→ **YOUR TASK**
Where the string "computer" occurs in a line of the data below, that line should be copied.

→ **DATA**
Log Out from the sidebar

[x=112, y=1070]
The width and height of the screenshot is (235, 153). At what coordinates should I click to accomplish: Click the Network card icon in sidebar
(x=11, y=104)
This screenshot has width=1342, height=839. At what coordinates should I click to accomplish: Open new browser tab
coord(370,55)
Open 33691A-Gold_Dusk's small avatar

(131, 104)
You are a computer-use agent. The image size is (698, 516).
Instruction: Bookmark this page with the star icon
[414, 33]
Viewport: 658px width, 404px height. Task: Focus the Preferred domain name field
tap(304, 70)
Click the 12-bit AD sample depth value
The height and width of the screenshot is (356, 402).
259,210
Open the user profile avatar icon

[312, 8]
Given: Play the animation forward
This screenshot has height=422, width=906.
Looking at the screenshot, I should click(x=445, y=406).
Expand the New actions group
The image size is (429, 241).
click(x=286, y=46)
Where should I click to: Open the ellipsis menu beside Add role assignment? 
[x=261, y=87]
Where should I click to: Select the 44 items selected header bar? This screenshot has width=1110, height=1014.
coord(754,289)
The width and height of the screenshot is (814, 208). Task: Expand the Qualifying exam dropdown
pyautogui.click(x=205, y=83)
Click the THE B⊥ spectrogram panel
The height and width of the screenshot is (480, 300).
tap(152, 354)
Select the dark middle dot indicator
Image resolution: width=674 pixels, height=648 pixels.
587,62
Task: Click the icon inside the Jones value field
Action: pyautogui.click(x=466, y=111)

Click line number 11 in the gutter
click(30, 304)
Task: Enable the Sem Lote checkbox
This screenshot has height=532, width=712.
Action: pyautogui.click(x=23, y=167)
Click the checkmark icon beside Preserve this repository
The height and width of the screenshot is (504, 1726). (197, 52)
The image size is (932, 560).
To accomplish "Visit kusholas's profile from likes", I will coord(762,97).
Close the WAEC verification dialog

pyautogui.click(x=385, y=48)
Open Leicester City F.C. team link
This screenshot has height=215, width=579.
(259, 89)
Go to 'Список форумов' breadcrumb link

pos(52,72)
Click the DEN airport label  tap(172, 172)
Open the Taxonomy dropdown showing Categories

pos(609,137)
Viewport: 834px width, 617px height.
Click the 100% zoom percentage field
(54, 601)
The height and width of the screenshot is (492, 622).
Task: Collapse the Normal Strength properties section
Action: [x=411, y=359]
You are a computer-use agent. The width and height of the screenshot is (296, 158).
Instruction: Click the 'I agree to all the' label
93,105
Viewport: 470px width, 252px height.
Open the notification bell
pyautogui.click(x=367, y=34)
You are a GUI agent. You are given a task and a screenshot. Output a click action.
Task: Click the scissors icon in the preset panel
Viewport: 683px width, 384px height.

→ **REPLY**
You are a computer-use agent. The image size is (698, 516).
You are a computer-use agent. The width and height of the screenshot is (296, 158).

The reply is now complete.